Bong Joon Ho makes his English-language debut with $40m sci-fi feature Snowpiercer. Jean Noh meets the acclaimed South Korean director.
Snowpiercer is not only the first English-language film for Bong Joon Ho, it is also, at $40m, his most expensive project to date.
Set during a post-apocalyptic ice age, where the only survivors are the inhabitants of the Snowpiercer train, the ambitious film’s cast includes Chris Evans, Song Kang-ho, John Hurt and Tilda Swinton, who was the first to come on board the project after meeting Mother director Bong in Cannes in 2011.
“Before I even gave her the script, we decided person to person that we wanted to work together,” says Bong. “She is like a female Song Kang-ho. She created a distinctive character that transcends gender. Her motto on set was ‘F. U. N.’,” adds the South Korean director.

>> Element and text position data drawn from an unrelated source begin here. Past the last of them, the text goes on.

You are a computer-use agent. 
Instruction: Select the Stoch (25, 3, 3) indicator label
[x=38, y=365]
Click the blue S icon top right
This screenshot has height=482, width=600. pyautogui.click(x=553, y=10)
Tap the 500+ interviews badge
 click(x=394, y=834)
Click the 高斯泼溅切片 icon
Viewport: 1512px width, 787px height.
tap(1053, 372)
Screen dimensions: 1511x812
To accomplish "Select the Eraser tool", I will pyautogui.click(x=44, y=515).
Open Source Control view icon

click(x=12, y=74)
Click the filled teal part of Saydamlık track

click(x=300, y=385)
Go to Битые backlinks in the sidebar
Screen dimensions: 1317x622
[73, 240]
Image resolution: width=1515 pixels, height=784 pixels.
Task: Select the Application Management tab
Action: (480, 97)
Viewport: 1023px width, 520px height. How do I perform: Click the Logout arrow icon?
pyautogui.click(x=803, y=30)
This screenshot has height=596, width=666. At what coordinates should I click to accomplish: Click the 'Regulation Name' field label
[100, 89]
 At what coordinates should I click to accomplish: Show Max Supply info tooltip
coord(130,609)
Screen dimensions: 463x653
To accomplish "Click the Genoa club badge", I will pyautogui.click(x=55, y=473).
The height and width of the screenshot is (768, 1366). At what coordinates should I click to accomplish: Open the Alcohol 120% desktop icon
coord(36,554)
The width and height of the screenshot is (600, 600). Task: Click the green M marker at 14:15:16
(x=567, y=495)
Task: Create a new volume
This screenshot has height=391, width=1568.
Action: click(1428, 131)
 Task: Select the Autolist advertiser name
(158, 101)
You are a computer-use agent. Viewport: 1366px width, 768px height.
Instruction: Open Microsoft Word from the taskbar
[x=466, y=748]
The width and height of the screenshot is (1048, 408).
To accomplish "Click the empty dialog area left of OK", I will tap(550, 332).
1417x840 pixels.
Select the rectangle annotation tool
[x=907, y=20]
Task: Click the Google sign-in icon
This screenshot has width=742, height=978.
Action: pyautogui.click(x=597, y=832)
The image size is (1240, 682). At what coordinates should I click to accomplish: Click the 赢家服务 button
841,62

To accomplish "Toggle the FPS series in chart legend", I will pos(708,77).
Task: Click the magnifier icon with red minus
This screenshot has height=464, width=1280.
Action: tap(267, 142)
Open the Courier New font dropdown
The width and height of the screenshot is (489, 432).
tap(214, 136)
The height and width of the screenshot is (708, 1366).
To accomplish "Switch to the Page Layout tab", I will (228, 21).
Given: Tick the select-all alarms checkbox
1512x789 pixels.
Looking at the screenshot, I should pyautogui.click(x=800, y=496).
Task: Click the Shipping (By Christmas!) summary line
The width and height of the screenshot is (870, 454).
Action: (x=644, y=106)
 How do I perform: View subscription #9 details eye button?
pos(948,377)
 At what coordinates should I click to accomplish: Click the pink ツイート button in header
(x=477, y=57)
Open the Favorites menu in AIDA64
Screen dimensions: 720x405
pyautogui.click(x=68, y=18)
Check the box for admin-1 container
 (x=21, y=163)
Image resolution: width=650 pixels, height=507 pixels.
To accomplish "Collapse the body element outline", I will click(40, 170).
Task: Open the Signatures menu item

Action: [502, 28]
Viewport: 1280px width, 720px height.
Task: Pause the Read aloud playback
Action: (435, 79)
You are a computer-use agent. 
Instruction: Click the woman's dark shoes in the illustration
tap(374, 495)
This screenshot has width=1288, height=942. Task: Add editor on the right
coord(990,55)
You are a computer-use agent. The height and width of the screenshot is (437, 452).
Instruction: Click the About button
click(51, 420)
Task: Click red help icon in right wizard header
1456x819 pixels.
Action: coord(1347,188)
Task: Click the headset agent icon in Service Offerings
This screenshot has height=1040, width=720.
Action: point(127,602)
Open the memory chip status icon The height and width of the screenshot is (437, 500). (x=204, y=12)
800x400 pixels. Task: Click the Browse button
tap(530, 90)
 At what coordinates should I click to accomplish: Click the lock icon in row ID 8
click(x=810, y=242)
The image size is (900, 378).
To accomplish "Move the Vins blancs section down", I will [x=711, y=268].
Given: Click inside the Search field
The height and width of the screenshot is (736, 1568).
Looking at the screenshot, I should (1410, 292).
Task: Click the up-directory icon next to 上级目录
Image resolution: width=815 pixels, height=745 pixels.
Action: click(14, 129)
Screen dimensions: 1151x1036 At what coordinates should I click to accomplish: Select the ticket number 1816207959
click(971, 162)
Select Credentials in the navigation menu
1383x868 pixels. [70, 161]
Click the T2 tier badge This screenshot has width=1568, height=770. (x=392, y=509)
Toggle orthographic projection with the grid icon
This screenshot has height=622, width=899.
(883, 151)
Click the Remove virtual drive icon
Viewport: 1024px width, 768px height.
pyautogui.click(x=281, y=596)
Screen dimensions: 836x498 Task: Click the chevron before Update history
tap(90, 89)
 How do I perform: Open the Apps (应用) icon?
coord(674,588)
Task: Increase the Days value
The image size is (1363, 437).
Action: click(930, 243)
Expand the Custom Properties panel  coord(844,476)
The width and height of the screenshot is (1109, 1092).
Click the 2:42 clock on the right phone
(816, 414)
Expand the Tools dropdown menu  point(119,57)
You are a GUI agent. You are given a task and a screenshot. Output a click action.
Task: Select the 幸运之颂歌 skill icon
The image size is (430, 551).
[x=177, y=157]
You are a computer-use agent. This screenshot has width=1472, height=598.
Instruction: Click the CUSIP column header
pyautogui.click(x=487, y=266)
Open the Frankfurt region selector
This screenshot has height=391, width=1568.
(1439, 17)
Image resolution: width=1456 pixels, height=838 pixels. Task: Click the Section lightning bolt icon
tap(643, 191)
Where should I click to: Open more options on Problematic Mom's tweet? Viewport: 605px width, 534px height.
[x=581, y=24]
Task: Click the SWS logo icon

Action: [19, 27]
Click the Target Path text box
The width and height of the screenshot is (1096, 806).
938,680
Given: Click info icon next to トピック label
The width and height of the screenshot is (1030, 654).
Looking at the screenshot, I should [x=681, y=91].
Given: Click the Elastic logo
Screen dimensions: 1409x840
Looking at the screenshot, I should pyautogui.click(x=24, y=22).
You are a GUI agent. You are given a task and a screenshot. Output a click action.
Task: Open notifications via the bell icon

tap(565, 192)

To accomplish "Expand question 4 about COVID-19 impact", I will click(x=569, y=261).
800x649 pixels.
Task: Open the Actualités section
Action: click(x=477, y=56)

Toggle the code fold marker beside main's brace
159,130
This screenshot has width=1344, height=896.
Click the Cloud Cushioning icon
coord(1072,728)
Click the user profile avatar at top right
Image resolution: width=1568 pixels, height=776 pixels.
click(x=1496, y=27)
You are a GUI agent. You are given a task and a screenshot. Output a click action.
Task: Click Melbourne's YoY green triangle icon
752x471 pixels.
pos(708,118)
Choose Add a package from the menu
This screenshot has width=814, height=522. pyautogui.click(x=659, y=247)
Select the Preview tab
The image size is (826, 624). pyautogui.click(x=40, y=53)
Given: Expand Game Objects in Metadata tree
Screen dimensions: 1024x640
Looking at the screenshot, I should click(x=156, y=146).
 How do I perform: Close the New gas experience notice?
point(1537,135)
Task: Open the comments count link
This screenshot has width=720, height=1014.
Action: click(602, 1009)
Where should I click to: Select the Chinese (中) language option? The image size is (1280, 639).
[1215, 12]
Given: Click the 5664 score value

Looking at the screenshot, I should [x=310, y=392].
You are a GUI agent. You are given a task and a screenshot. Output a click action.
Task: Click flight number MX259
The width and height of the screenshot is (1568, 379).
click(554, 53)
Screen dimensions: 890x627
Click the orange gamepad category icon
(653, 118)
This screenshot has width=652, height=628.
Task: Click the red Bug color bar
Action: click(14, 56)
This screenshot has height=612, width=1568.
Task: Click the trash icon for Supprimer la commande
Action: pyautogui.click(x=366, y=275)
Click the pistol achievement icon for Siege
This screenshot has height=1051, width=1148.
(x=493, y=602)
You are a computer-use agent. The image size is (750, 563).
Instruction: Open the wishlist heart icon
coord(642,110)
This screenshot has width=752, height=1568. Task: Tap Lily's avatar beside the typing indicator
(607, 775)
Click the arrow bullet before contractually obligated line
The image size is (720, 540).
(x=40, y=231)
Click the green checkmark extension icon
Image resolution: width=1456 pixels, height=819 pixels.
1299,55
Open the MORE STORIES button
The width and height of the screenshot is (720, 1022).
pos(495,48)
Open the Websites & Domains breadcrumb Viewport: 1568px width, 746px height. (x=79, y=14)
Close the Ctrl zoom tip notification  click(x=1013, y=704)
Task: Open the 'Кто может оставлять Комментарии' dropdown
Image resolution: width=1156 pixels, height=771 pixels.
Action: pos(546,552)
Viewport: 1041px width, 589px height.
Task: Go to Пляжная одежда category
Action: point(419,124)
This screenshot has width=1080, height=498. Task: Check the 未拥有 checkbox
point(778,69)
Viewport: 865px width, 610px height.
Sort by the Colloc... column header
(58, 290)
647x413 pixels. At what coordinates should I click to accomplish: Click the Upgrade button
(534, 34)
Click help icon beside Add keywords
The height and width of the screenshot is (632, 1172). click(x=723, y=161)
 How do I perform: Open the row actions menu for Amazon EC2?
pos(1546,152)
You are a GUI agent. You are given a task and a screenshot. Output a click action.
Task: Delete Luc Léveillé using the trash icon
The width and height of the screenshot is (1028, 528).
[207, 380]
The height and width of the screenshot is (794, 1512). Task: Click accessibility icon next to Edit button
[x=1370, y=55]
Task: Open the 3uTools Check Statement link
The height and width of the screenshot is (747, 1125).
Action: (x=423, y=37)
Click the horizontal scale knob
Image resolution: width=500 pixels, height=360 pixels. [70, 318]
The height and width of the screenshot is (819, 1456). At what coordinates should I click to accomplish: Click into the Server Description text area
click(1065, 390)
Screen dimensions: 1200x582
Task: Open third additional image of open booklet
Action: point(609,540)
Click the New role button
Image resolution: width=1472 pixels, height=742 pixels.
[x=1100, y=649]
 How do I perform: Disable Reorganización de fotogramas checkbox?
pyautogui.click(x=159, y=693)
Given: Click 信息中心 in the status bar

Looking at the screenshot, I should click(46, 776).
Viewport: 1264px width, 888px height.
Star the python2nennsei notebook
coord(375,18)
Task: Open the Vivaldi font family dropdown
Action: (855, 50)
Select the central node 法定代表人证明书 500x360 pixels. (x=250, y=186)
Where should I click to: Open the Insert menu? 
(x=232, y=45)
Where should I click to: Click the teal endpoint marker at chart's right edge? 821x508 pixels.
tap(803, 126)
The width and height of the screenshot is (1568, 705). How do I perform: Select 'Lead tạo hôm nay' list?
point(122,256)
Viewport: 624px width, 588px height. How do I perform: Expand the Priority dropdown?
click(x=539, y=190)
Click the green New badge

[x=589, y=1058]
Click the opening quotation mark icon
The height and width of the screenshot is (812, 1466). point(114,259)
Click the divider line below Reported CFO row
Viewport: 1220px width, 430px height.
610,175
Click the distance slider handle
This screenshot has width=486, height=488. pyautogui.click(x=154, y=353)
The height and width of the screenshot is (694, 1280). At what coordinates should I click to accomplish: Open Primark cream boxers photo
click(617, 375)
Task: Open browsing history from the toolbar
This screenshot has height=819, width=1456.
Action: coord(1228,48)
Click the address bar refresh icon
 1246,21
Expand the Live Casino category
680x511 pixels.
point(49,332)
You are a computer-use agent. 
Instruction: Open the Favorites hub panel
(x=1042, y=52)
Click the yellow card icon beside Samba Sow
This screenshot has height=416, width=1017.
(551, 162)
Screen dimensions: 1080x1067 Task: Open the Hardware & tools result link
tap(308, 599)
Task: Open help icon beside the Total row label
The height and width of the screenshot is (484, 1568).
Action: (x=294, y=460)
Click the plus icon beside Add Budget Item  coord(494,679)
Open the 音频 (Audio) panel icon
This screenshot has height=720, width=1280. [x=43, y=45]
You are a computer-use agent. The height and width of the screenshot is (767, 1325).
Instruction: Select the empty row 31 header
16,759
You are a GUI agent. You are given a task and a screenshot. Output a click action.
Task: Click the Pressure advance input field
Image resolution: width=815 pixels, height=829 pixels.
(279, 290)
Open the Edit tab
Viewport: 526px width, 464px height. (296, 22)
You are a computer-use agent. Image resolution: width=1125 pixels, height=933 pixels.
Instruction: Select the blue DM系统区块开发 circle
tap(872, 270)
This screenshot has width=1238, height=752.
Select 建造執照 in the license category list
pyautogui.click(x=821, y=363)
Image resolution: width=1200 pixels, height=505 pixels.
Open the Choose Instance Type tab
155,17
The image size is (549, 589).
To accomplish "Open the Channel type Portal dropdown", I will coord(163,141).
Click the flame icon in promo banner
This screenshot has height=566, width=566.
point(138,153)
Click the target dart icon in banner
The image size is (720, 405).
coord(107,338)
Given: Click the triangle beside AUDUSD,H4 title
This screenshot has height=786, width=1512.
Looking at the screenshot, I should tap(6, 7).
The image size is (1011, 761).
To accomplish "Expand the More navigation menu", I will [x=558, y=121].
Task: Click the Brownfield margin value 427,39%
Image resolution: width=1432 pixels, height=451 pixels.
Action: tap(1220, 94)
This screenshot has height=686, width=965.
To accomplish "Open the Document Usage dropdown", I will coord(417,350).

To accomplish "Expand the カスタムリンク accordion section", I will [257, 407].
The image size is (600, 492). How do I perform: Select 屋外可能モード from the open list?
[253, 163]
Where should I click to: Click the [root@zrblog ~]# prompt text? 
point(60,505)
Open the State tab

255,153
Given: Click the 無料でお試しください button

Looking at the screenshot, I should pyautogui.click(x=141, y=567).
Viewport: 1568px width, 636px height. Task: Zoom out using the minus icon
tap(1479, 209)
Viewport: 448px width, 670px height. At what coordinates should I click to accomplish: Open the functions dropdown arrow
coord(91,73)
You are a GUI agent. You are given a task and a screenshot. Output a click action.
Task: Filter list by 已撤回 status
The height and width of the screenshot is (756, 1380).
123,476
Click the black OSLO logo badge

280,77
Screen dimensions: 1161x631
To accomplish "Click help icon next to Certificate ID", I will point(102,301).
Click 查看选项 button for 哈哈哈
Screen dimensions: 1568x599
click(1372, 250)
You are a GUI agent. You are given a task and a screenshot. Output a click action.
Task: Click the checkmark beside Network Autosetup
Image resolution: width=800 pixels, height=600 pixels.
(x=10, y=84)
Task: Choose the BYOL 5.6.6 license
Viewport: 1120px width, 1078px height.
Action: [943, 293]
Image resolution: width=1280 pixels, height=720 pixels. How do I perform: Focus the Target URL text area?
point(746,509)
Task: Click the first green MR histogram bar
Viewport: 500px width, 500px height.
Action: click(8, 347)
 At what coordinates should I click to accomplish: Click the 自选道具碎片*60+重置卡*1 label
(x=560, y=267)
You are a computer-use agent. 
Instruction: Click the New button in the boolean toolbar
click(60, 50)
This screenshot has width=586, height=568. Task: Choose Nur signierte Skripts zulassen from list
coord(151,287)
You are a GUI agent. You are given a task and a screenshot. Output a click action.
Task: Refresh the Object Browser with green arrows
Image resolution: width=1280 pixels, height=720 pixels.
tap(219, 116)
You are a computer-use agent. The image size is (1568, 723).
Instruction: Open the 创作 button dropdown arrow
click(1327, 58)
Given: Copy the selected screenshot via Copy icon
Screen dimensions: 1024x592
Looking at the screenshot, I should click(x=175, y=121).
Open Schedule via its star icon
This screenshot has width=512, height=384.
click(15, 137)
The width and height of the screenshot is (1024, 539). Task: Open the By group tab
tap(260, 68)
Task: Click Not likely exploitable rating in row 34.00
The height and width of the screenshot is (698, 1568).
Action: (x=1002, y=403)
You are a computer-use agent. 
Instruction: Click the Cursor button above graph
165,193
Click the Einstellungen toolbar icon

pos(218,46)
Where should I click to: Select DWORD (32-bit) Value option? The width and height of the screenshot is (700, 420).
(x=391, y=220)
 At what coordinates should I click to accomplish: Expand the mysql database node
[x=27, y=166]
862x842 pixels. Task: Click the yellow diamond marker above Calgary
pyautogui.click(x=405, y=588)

When it came to casting the lead, Bong says it was luck and fate that brought him to Evans. “If it hadn’t been for Chris, there wouldn’t have been a Snowpiercer. He looks like a superhero or an American football player but he’s a very subtle person. We took those delicate sensibilities and created layers for his character. He doesn’t just smash through everything and shoot guns. In those moments when action is suspended, Chris’s face could show that subtlety and sensitivity.”
Meanwhile, veteran actor John Hurt was a great source of morale, according to Bong. “John Hurt’s more than just an actor to me. He told me how he’d seen Mother as a British Film Institute member and he wanted to do all he could to make Snowpiercer a success. He brought so much support for me and his younger colleagues on set,” says Bong, adding: “There were scenes only he could have pulled off.”
Short, sharp shoot
The team shot the film in the Czech Republic over 72 days. “We shot on set in Barrandov Studios so we weren’t affected by weather or travel. The shoot was the shortest I’ve done for a feature,” says Bong, who once again teamed up with cinematographer Hong Kyung-pyo.
“As with Mother, he was able to make the images in my head real without CGI.”
‘Tilda Swinton created a character that transcends gender. Her motto on set was F.U.N.’
Having shot his Tokyo! triptych segment in Japan, and worked with specialists in the US and New Zealand on his 2006 film The Host, Bong was no stranger to working overseas.
“The basic mechanisms of film-making, whether in Korea or abroad, are the same,” says Bong, who nevertheless credits Czech-born production designer Ondrej Nekvasil (The Illusionist) with gathering local resources as well as realising his vision for a train in perpetual motion.
New to Bong were the American Screen Actors Guild regulations for child actors. “They’re very strict about work and rest periods. No matter how focused a child is in the moment, you have to take a break at the designated time. In Korea, you’d get the shot first,” he says.
With a multi-national cast and crew, English was the common language. “For simple communications with actors or technical aspects, I didn’t need an interpreter. For subtler things with the actors, co-producer Dooho Choi, a Korean-American film-school graduate, did the most in-depth interpreting,” says Bong.
The director describes Snowpiercer as, first and foremost, a science-fiction film. “Sci-fi is a genre where you can express the human condition and systems in which we live much more directly and symbolically. My beliefs are in the story. What does it mean to truly overcome a system or means of oppression? What are the dangers? It’s a film that asks these questions and I don’t leave it to ambiguity at the end.”
Korea’s CJ E&M financed the bulk of the film and pre-sold it to 167 territories. The Weinstein Company (TWC) has picked up rights for English-speaking territories (no US release date had been confirmed as of press time).
“I escaped CJ intervention but TWC has final cut on the US version. It’s my first time working like this. You have to be flexible and do a lot of convincing,” Bong says. Released in Korea on July 31 by CJ, the director’s cut racked up an impressive $45.6m in its first two weeks.
As for his next project, Bong is open to ideas. “Maybe another English-language project, or Okja - a Korean heroine’s adventure. For the first time after a release, I haven’t decided on my next project yet.”